This reference to a voluntary restriction on a Christian’s liberty reminded Paul that his own readiness to do this was an argument which his opponents used to cast doubt on the reality of his apostolic commission. The church of Corinth, wrote Paul, need have no doubt on this score; it was the Lord’s “seal” on his apostleship (9:2). For the rest, he was not at liberty to decide whether he would carry out his apostolic task or not: “necessity is laid upon me. Woe to me if I do not preach the gospel!” (9:16). But he was at liberty to decide whether he would live at his converts’ expense or maintain himself, and if, unlike the Jerusalem apostles and the Lord’s brothers, he chose to forego his undoubted right and maintain himself—well, he was free to do so. He exercises his freedom by making himself slave to all for the Gospel’s sake, by being “all things to all men” with an apostolic versatility which some lesser spirits could not distinguish from inconsistency. He practiced self-discipline in order to win the prize which faithful service will receive on the day of review (9:1-27).

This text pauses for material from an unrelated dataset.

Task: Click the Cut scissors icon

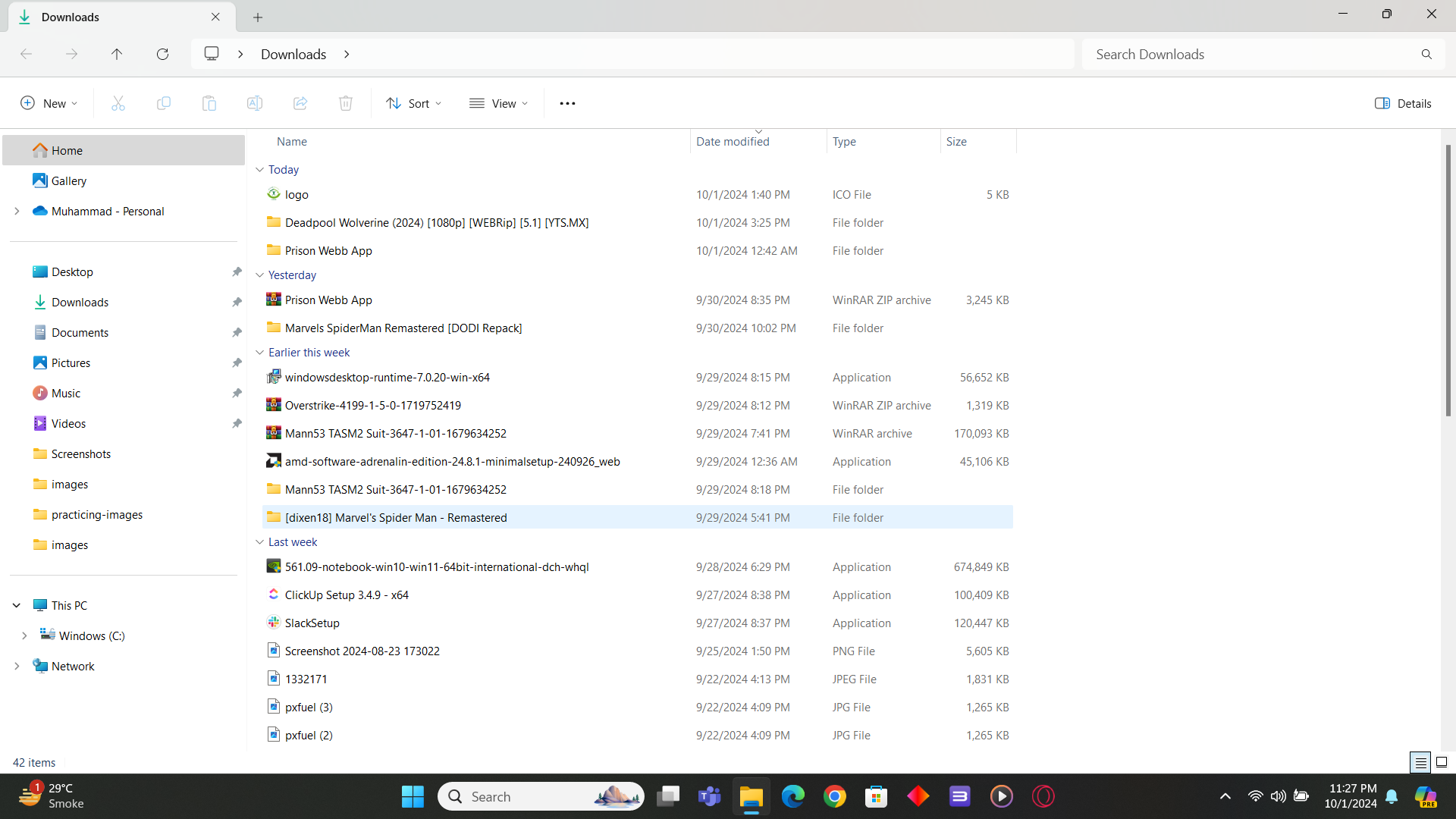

Reverting to the subject of idolatrous associations, he reminded his readers how the Israelites’ redemption from Egypt, their passage through the Red Sea and participation in supernatural food and drink in the wilderness did not protect them against divine judgment when they fell into idolatry and immorality (10:1-13). It is equally certain that Christians cannot escape divine judgment if they think they can conjoin the fellowship of the Lord’s Table, where they communicate in the blood and body of Christ, with fellowship at “the table of demons”—if, for example, they join in a banquet in a pagan temple under the idol’s patronage (cf. 8:10). On the other hand, there is no objection to accepting a pagan friend’s invitation and eating whatever is served at his table; but if an issue is made of food that has been dedicated to an idol, the Christian will safeguard his witness and show a helpful example to others. (Verse 29 is so difficult to construe in the context that it has been regarded as an intrusive gloss, but there is no textual evidence for this. Perhaps the two quesitons of vv. 29b, 30, should be taken as an objection to Paul’s argument, but even this is awkward.) Let Christians seek God’s glory and the blessing of others, not their own advantage—as Paul himself did, following the example of Christ (10:4-11:1).

The conduct of church meetings now received attention. Paul disapproved of the Corinthian church being a law to itself in that women prayed or prophesied with uncovered heads, departing both from current convention and from the practice of other churches. His injunction is supported by an appeal to certain ordinances, to the facts of nature, and to the unseen presence of angels at meetings of the church (11:2-16).

He disapproves still more of the unbrotherly conduct of their love feasts or fellowship meals, where, instead of sharing their food, the rich ate what they brought and left their poorer fellow Christians hungry. They might expect Paul’s commendation for their faithfulness in observing the “traditions” he had delivered to them (v. 2), but he would not commend them for this behavior any more than for their divisions and factions (11:17-22).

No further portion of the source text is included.